La ecuación del ultraje: ¿cuántos jeques hacen falta para cubrir el pecho de Elisa Mouliaá?
Un hilo reciente ha sometido a escrutinio cuantitativo una pregunta que parecía reservada al humor soez: ¿cuántos jeques se requieren para cagar las tetas de la actriz Elisa Mouliaá? Lejos de quedarse en la simpleza, el análisis ha derivado en un ejercicio de microeconomía aplicada con conclusiones sorprendentes.

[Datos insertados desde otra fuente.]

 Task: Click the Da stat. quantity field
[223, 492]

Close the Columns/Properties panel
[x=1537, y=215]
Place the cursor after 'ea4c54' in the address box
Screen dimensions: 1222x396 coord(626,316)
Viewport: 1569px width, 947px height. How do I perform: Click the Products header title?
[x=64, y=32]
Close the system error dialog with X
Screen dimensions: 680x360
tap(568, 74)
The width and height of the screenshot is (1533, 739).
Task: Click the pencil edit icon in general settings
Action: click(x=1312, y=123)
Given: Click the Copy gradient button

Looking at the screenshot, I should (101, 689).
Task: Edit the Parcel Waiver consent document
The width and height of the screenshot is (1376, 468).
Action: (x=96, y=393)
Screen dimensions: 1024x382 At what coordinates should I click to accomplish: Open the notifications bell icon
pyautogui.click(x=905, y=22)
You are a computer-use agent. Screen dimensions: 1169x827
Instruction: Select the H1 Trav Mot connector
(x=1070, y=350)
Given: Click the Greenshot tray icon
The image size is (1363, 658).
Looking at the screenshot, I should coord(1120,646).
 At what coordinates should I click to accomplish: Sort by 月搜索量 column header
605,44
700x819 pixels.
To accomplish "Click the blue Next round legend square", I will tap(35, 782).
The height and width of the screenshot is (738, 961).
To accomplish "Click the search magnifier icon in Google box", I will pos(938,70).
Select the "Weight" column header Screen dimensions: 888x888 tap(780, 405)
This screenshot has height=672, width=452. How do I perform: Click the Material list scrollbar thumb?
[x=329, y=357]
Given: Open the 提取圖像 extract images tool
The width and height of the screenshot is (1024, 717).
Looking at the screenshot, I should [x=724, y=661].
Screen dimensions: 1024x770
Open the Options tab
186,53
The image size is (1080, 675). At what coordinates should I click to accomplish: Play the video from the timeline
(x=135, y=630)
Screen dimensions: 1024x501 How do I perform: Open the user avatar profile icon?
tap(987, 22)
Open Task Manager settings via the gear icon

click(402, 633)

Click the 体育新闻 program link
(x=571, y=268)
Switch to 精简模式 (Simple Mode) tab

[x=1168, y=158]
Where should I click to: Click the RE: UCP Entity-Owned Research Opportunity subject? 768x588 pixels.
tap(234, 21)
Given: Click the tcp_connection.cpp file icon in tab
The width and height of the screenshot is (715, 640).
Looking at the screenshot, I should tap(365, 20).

El teorema del jeque único
La corriente principal, encarnada por un analista que firma como referencia, sostiene que un solo jeque bien puesto y con buena puntería es suficiente. Esta visión minimalista destaca la eficiencia de la ejecución sobre la cantidad. Sin embargo, matiza que la calidad del producto ha decaído: los jeques actuales, con su dieta occidental, producen un material demasiado procesado, casi guano industrial. En los ochenta, asegura, el rendimiento era muy superior.
La alternativa de los langostos
Frente a la escuela del jeque único, emerge la opción de delegar en los langostos. En ese caso, se necesitan al menos tres ejemplares para cubrir el área, y si se quiere un trabajo coordinado, hasta cuatro. Algunos incluso proponen sumar camellos al equipo, elevando el despliegue a dos jeques más sus monturas.
La discusión deja una moraleja incómoda: la calidad del personal disponible es hoy el principal cuello de botella. Mientras unos confían en la artesanía de un solo jeque, otros apuestan por el trabajo en equipo. La incógnita sigue abierta: ¿cuántos hacen falta realmente?